Who are the people riding the next wave into the future of science and research? We at Next Wave are eager to find the answers to that question and we thought you might be, too. So, I made a trip to the beach, so to speak, and there I found a surfer taking a break and reading Italo Calvino's Difficult Loves ...


That isn't really where I found Ben Glick, assistant professor of molecular genetics and cell biology at the University of Chicago (UC), but he is surfing toward tenure, and the Calvino book is one of his favorites.

I spoke recently with Glick by telephone from his office at UC, and during the conversation there emerged a portrait of a scientist as a human being.
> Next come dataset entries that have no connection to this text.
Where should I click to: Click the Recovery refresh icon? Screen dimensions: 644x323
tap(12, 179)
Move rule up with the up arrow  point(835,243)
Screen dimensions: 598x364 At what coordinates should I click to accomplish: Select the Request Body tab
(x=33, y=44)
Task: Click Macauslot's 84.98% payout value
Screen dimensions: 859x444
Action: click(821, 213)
Here are some of the facets of that portrait:

Early works

Let's hear it for high school science fairs--specifically those sponsored by the public school system in Orange, Massachusetts, that led Glick on to state science fairs at the Massachusetts Institute of Technology. And that's where one project--best introduced by way of a riddle--cinched Glick's decision to pursue science. So, here's the riddle: What do vertebrates have in common with the fraternal order of Masons and the pyramid on the dollar bill?
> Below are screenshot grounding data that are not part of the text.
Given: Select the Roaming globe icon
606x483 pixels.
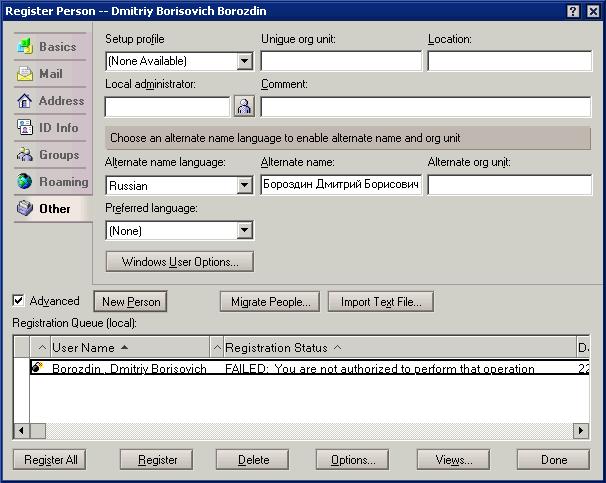Looking at the screenshot, I should [25, 181].
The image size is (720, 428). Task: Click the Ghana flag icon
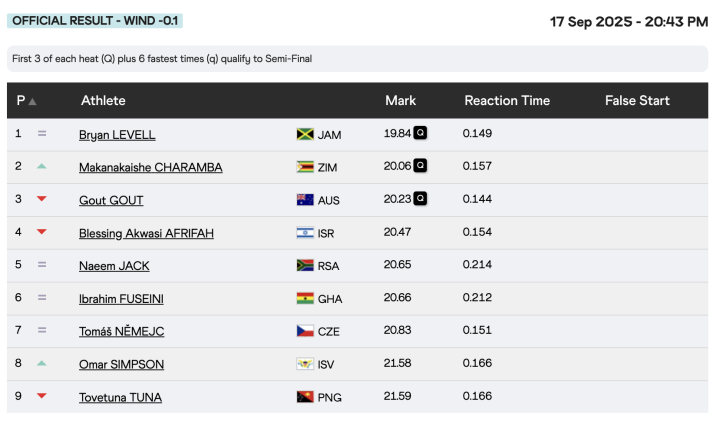[305, 298]
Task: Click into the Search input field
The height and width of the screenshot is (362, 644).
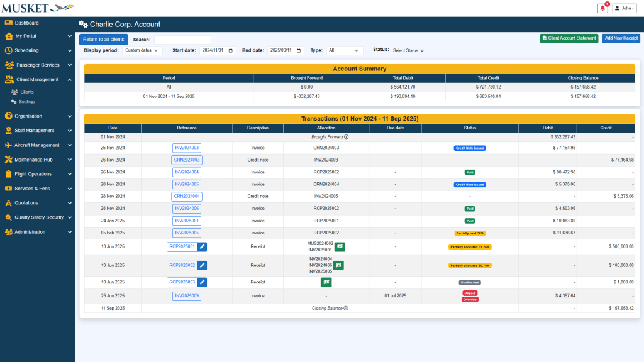Action: [x=182, y=39]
OK, time's up. ... Here's the answer: A third eye.

For one of his science fair projects, "Median Eyes in Vertebrates," Glick masked the extra eye in a chameleon-like lizard, and voila, was able to demonstrate that the eye actually does affect behavior.

At that point, believes Glick, came his first thrill with the power of the experiment.

Glick's journey from there to the questions that now occupy him, on the molecular biology of the Golgi apparatus, is sprinkled with crumbs of inspiration and a healthy measure of doubt.

Inspiration and perspiration

Glick knew from the age of 8, when he began heavily reading science fiction gleaned from his hometown library, that he was headed toward science. Glick's parents, both social scientists, provided an environment in which he could begin to hone his thinking skills.

That is just what Glick continued to do during his undergraduate days at Amherst College--a great place to learn, he says, because of the strong emphasis on teaching and the high quality of the teaching faculty. Glick counts that experience as "inspirational" in that it pointed him toward the process-oriented teaching methods he now practices.

At Amherst, Glick's neuroscience major allowed him to pursue an interdisciplinary program in chemistry, biology, and psychology, which launched him into a Ph.D. program in biochemistry at Stanford University, under the tutelage of Jim Rothman, now at the Sloan-Kettering Institute in New York. Despite finishing his Ph.D. in the relatively short period of 5 years, Glick initially felt that his teaching-oriented undergraduate training put him "behind most of his colleagues" with respect to experience in a research laboratory.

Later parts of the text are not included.